* **PROBLEM TO SOLVE**:
Lines to return, exactly: from the line with "You are a computer-use" to the line with "Instruction: Add gift" in the entries below, both included.

* **THE DATA**:
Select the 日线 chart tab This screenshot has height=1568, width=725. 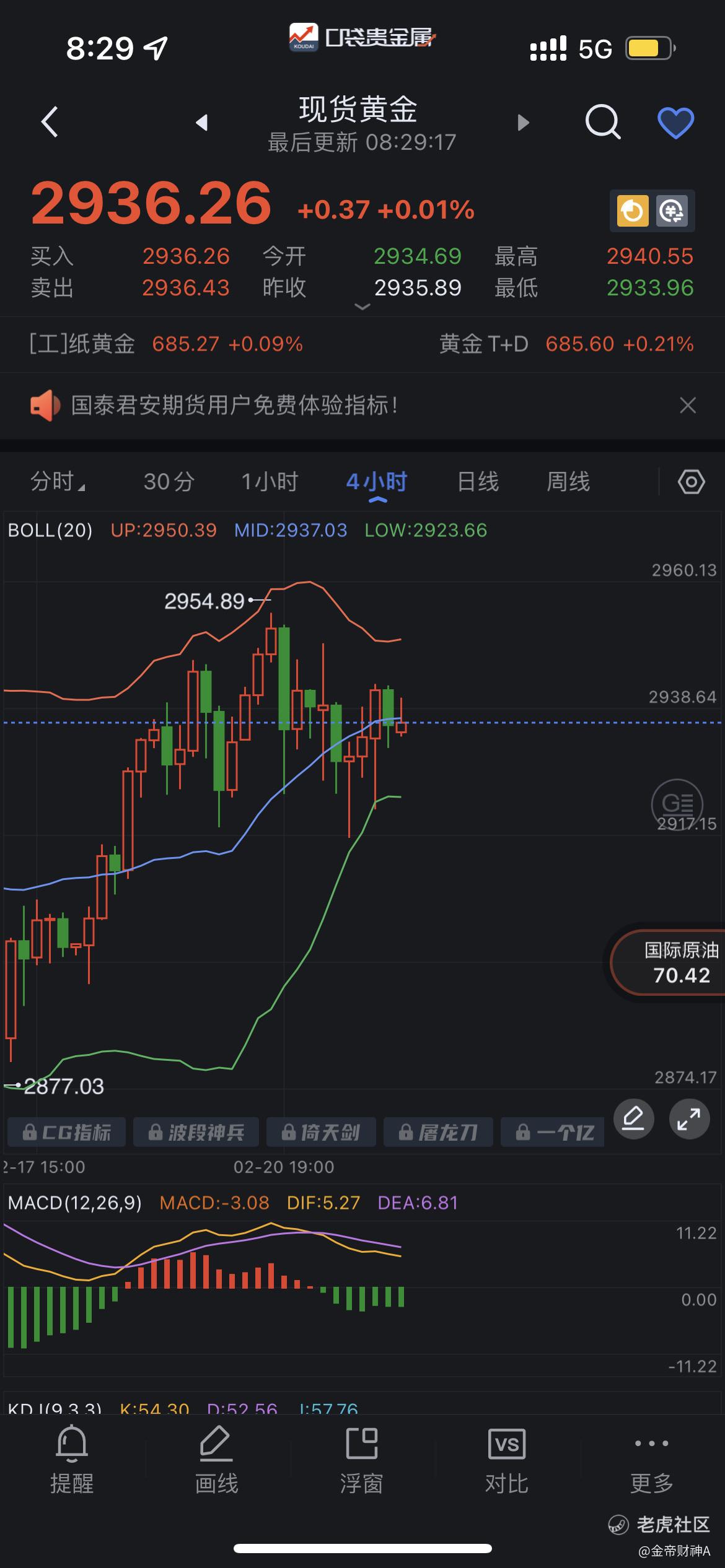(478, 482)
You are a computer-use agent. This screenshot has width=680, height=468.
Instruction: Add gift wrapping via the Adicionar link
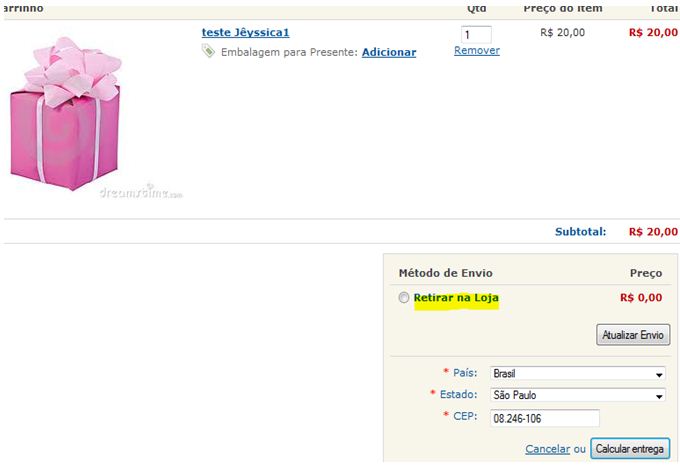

...

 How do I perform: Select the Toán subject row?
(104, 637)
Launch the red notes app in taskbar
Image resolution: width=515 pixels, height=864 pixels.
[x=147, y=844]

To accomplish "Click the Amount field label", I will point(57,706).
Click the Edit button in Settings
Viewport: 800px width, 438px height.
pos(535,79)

---

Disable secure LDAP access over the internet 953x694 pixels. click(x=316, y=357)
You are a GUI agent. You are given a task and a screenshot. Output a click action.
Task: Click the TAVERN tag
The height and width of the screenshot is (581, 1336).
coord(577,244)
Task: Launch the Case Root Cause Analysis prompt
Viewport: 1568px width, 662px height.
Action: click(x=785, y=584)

* **SOLUTION BELOW**:
You are a computer-use agent. This screenshot has width=680, height=468.
Instruction: Add gift wrapping via the Adicionar link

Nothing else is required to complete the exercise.